Lost my train of thought. However, if I want $\int \frac{1}{x} dx,$ without absolute values, the answer would be $\log x$ for $x > 0,$ but $\log (-x)$ for $x < 0.$

$-\frac14 \log|y+2| + \frac14 \log|y-2| = x+C$

which simplifies as:

$\log|y-2|-\log|y+2|=4(x+c),$ or

$$ \left| \frac{y-2}{y+2} \right| = k e^{4x} $$ with $k > 0$ for the nonconstant solutions. The item inside absolute value signs is a linear fractional or Mobius transformation, once we decide about the $\pm$ signs the inverse is given by the matrix $$ \left( \begin{array}{rr} 2 & 2 \\ -1 & 1 \end{array} \right) $$ If $y > 2$ or $y < -2,$ those inequalities hold true forever, we have $$ \frac{y-2}{y+2} = k e^{4x} $$ and we get robjohn's $$ y = \frac{2k e^{4x} + 2}{-k e^{4x} + 1}. $$ There is a jump discontinuity: for some value of $x,$ we find that $-k e^{4x} + 1= 0,$ indeed $e^{4x} = 1/k,$ $4x = - \log k,$ x = $-(1/4) \log k.$ For $x < -(1/4) \log k,$ we have $y > 2.$ There is a vertical asymptote, then for $x > -(1/4) \log k,$ we have $y < -2.$

In all cases, the curves are asymptotic to the lines $y=2$ and $y=-2.$ Also, note that the ODE is autonomous. Given one of the solutions described, we get another solution by shifting $x$ by any constant we like. If preferred, we can drop the multiplier $k$ by emphasizing the horizontal shifts.

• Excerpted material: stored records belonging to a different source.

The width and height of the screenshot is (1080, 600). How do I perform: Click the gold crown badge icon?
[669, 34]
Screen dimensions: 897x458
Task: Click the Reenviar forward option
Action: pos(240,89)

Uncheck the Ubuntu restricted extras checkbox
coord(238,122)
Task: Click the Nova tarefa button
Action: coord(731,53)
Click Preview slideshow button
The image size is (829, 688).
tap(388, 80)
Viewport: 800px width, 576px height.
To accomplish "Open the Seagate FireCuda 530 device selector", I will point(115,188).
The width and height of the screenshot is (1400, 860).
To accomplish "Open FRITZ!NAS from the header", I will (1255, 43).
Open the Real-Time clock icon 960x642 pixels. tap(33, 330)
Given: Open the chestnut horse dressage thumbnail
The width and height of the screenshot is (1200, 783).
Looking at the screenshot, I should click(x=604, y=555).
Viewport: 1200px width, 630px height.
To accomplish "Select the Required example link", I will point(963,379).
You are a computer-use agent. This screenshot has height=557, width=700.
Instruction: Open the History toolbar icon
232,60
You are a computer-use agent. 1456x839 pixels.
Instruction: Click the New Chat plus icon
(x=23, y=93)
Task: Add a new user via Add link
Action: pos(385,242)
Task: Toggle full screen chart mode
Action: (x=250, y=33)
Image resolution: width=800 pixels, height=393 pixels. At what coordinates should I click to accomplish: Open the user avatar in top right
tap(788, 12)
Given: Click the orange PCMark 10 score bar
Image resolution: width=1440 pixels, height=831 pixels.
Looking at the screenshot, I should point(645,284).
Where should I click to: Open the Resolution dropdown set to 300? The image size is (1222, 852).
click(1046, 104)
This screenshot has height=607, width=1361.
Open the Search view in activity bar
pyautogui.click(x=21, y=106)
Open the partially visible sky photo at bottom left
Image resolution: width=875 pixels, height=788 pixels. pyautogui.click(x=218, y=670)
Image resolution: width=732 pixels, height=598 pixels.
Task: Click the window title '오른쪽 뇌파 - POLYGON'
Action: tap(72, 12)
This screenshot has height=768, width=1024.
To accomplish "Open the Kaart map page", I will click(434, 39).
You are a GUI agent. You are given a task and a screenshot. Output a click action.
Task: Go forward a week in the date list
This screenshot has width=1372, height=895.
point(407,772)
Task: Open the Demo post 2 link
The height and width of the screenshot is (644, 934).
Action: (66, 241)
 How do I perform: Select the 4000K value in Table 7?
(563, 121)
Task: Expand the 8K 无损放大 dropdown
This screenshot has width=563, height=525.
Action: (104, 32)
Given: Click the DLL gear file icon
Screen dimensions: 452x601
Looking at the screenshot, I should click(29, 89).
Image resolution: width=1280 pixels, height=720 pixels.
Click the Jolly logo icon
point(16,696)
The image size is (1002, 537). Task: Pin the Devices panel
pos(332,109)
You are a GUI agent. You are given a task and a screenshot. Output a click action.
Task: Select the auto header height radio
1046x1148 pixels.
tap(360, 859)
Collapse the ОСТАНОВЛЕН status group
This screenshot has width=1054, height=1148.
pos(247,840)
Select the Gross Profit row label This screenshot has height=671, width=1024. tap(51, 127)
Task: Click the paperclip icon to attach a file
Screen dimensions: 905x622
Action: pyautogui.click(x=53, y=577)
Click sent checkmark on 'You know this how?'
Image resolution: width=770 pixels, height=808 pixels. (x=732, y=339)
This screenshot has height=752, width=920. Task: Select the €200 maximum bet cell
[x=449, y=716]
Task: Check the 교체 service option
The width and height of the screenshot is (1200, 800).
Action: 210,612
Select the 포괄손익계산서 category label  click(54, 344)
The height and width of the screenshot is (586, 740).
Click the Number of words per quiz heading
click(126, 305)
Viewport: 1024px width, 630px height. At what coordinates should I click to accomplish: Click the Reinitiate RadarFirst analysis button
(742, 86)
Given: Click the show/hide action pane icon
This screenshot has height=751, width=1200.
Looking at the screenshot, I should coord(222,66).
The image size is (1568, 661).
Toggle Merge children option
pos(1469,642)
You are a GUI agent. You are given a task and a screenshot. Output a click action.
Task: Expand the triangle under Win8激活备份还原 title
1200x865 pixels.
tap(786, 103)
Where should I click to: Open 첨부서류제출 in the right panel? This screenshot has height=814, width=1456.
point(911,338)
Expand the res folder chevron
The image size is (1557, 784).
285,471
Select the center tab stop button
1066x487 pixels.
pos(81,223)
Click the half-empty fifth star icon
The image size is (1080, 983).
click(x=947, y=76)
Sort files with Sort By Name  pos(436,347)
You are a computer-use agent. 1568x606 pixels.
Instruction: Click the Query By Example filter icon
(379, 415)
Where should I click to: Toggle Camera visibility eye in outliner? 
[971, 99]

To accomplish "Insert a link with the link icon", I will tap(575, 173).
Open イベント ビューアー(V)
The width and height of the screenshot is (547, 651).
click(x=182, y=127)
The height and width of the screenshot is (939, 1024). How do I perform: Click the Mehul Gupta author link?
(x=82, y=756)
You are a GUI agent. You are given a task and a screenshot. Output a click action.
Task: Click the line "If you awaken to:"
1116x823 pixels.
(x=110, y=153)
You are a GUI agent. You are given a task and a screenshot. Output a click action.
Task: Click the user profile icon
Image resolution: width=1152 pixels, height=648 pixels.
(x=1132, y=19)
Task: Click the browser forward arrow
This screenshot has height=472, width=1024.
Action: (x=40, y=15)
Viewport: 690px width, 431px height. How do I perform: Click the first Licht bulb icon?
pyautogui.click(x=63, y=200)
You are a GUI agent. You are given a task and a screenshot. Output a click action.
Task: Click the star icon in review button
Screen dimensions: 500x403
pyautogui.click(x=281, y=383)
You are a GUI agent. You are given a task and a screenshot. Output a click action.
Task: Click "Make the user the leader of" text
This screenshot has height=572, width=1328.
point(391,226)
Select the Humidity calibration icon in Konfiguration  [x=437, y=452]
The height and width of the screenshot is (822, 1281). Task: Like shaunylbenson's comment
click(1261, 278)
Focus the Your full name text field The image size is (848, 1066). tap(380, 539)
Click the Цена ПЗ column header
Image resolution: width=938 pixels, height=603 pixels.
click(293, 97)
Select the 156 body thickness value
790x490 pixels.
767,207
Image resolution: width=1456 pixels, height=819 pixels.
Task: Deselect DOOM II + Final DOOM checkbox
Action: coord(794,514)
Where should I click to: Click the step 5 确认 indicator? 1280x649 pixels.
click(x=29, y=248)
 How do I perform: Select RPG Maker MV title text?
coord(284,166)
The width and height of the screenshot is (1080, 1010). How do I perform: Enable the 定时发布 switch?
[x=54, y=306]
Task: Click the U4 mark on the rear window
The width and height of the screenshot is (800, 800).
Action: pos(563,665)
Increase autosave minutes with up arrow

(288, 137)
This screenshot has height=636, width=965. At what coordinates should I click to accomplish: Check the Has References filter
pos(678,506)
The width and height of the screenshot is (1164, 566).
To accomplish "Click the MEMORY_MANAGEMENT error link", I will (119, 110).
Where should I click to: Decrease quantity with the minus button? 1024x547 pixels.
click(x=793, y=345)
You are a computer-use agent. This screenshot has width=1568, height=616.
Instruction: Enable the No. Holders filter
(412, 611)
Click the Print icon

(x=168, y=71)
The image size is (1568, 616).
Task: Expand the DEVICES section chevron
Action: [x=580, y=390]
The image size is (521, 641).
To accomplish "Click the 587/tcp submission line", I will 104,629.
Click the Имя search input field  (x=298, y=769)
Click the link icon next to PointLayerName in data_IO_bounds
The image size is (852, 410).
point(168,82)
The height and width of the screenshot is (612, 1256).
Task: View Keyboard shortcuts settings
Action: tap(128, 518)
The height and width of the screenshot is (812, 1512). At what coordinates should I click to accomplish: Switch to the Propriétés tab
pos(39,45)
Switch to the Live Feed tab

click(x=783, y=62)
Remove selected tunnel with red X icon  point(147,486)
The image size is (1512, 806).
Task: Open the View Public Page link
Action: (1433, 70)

If, however, we begin with $-2 < y < 2,$ then those inequalites hold forever, we have $$ \frac{y-2}{y+2} = - k e^{4x} $$ and we get the continuous $$ y = \frac{-2k e^{4x} + 2}{k e^{4x} + 1}. $$

In the picture below, I took $k=1.$ To find all other solutions, replace $x$ by some $x - x_0.$ Put another way, we can take $e^{-4 x_0}= k;$ thus, we can account for all solutions either by varying $k,$ or by deleting $k$ and adjusting $x_0.$ Note also that the part with $y>2$ and the part with $y < -2$ are tied together, the same vertical asymptote.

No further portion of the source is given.